Weighing the costs of the intervention
The intervention was extensive. It involved four hour-plus nurse visits a year, often by the same nurse who built a relationship with the family.
But Ms. Savage said that it is possible to replicate INSIGHT on a larger scale in the United States with the dozens of home visitation models.
“Currently, 21 home visitation models meet the U.S. Department of Health & Human Services criteria for evidence of effectiveness, such as Nurse Family Partnership, Family Check-up, and Early Head Start Home Based Option. There is an opportunity to use home visitation models at the national scale to potentially interrupt the cycle of poor multigenerational outcomes such as obesity,” she said.
Dr. Paul said the initial investment “can save money in the long term,” given what’s at stake. “We know that 20%-25% of 2- to 5-year-olds are already overweight or obese and if they are already overweight or obese at that age, that;’s likely to persist.”
However, he acknowledged that staff shortages and costs are a challenge.
“Other countries have made that investment in their health care system,” he said. “In the U.S. only a fraction of new mothers and babies get home visitation. The kind of work that we did for obesity prevention has not yet been incorporated into evidence-based models of home visitation, though it certainly could be.”
Dr. Paul said his team is hoping to collaborate with others in the near future on expanding this program to such models of home visitation.
Telehealth, though a less desirable option, compared with in-home visits, could also be utilized, he said.
Short of the comprehensive intervention, he said, many of the concepts can be put into practice by pediatricians and parents.
Dr. Paul noted that the Robert Wood Johnson Foundation has endorsed “responsive feeding” as the preferred approach to feeding infants and toddlers. Responsive feeding – helping parents recognize hunger and satiety cues as opposed to other distress cues – is a big part of the intervention.
“Feeding to soothe is not the preferred approach,” he said. “Food and milk and formula should be used for hunger.” That’s something pediatricians may not be stressing to parents, he said.
Pediatricians can also counsel parents on not using food as a reward. “We shouldn’t be giving kids M&Ms to teach them how to potty train,” he said.
‘Promising’ findings
Charles Wood, MD, a childhood obesity specialist at Duke University, Durham, N.C., who was not part of the study, called the findings “very promising.”
It also makes sense that the “aha moments” of first-time parents learning from the INSIGHT intervention would carry over to the second sibling, he said.
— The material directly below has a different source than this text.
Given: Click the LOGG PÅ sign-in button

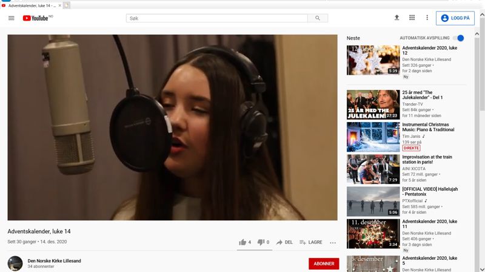Looking at the screenshot, I should (x=455, y=18).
Dr. Wood agreed costs are a big factor. However, he said, the potential downstream costs of not preventing obesity are worse. And this study indicates the benefits may keep spreading with future siblings.
Dr. Wood said accessing obesity interventions outside the pediatrician visit can also help. Connecting patients with support groups or dietitians or with a counselor from Women, Infants, and Children can help. However, consistent messaging among the providers is key, he noted.
Dr. Wood’s research group is investigating text messaging platforms so parents can get answer to real-time questions, such as those about feeding behaviors.
He pointed to a limitation the authors mention, which is that the study was done in mostly White, highly educated, higher-income families.
“There’s a big problem with racial disparities and obesity,” Dr. Wood noted. “We definitely need solutions that address disparities as well.”
Mothers included in the study had given birth for the first time and their infants were enrolled after birth from a single maternity ward between January 2012 and March 2014. Major eligibility criteria were that the babies were full term (at least 37 weeks’ gestation), single births, and delivered to English-speaking mothers at least 20 years of age. Infants who weighed less than 2,500 g at birth were excluded.
The paper’s authors and Dr. Wood declared no relevant financial relationships.
This research was supported by the National Institutes of Health, the National Institute of Diabetes and Digestive and Kidney Diseases; and the Department of Agriculture.